The boom of e-commerce has resulted in 96% of Americans shopping online [1] and billions of customers worldwide[2]. With so many options in the realm of online shopping, a major goal in e-commerce is customer retention. A common approach to achieving this is through specialized marketing techniques. It is not feasible, however, to develop marketing techniques specific to each individual customer. If the customer pool can be segmented into smaller groups, then the time required to develop effective marketing techniques can be reduced -- which is why it is important for companies to understand their customer base and identify the most valuable ones.
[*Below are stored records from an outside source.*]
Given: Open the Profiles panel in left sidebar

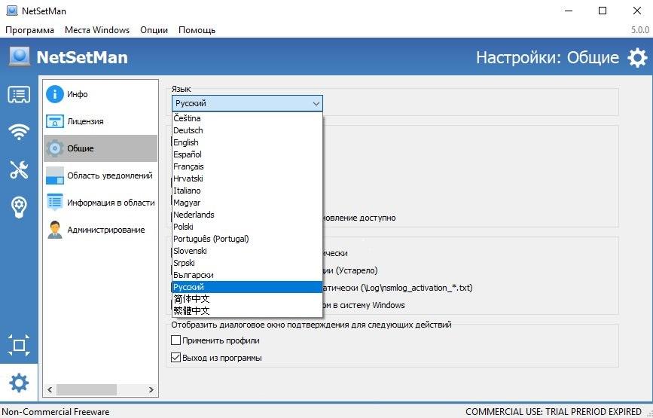Looking at the screenshot, I should point(19,95).
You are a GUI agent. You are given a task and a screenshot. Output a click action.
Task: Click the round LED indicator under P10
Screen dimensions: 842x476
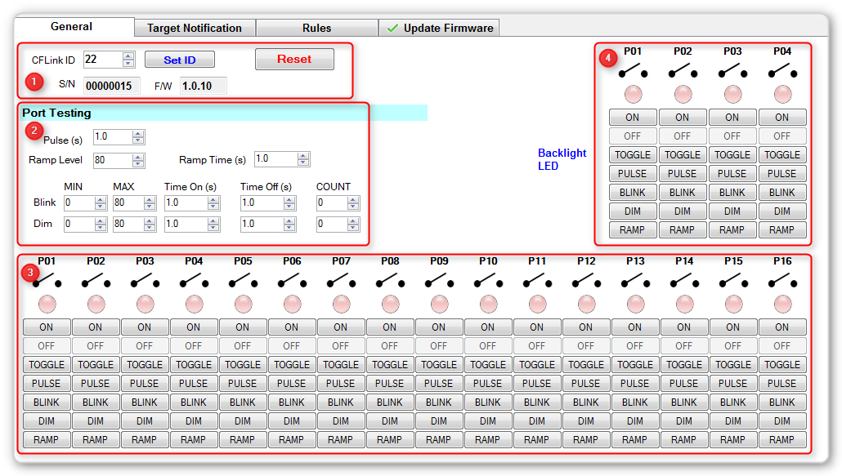tap(488, 305)
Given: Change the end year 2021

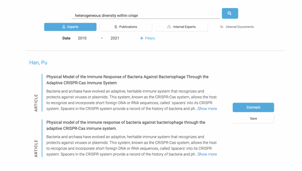Looking at the screenshot, I should 115,38.
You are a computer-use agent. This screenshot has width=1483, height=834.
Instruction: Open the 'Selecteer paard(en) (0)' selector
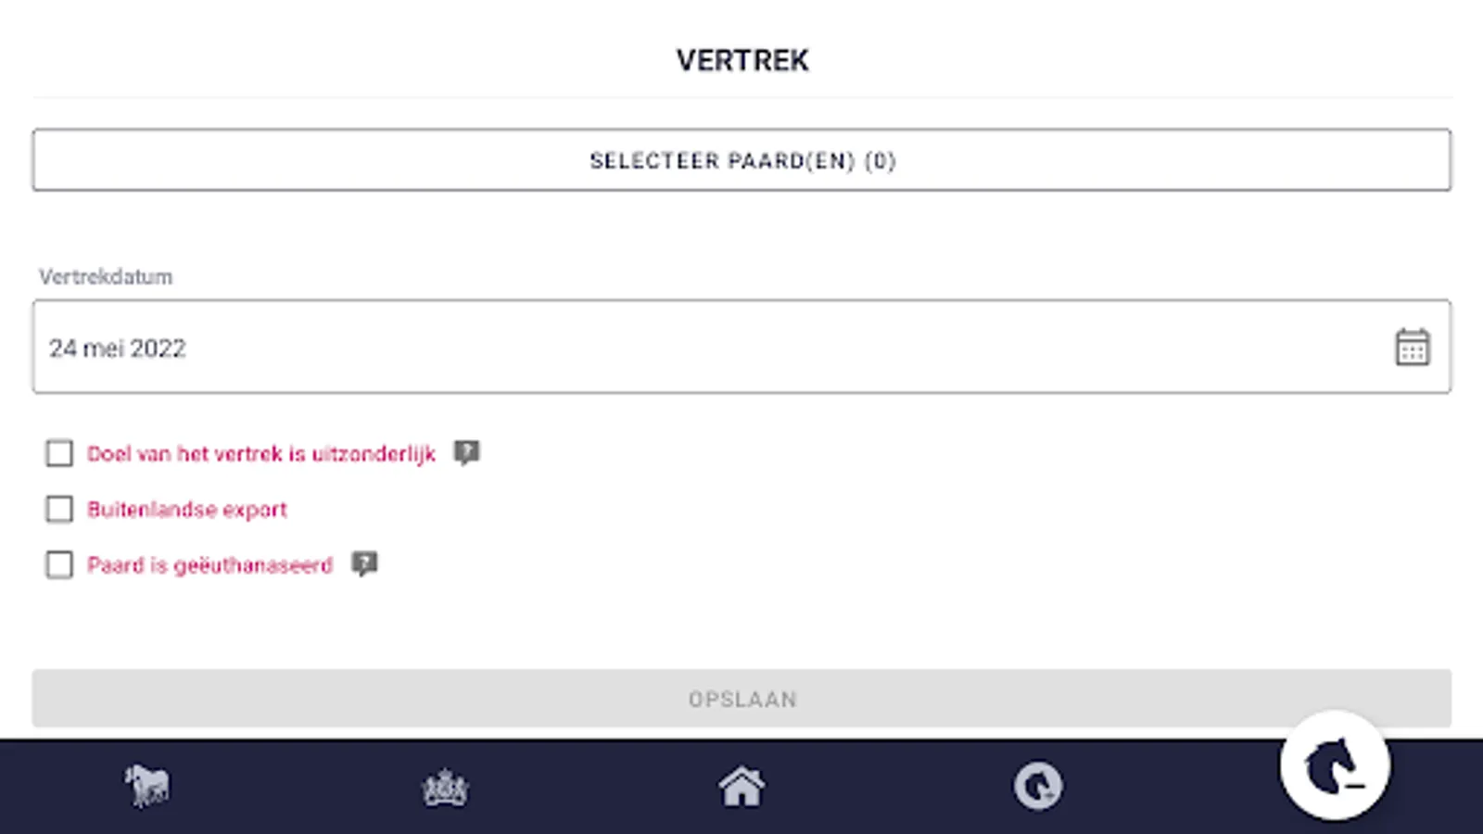[x=742, y=160]
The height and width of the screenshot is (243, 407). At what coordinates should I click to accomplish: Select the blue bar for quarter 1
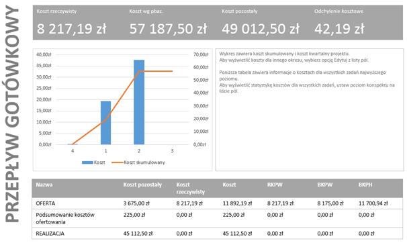point(105,123)
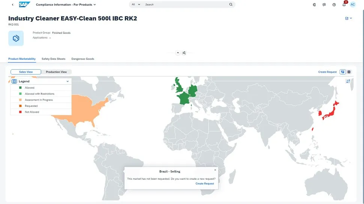Go back using the back arrow
This screenshot has width=364, height=204.
coord(13,4)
Online retailers have enormous customer pools and customers often share similar traits. There may be, however, a better way to identify customers than simply grouping them by their location or gender. Customers are a source of revenue and it would be more advantageous to segment customers based on metrics that are associated with profits.
How can we identify the best customers?
Customer data has been obtained from an online retailer. The dataset is provided in the form of several tables obtained from a relational database. The primary key is the customer_id
. The dataset only contains customer data prior to connection to an account manager. The following features are provided in the data:
- Total sales per customer
- Total orders per customer
- Total sales per Product Types per customer
- Total orders per Product Types per customer
- Total sales per Fiscal Quarter per customer
- Total orders per Fiscal Quarter per customer
- Customer shipping and billing zip code
- Cohort for each account manger
Per the request of the data provider, sensitive information regarding actual numbers for sales and amount of customers were scrubbed. Only the relative amounts are allowed to be presented. The product type categories were replaced with dummy names.
Customer sales does exist from other sources (e.g. Kaggle, UCI Machine Learning Repository), but they do not come from companies that use a business model that utilizes personal account managers.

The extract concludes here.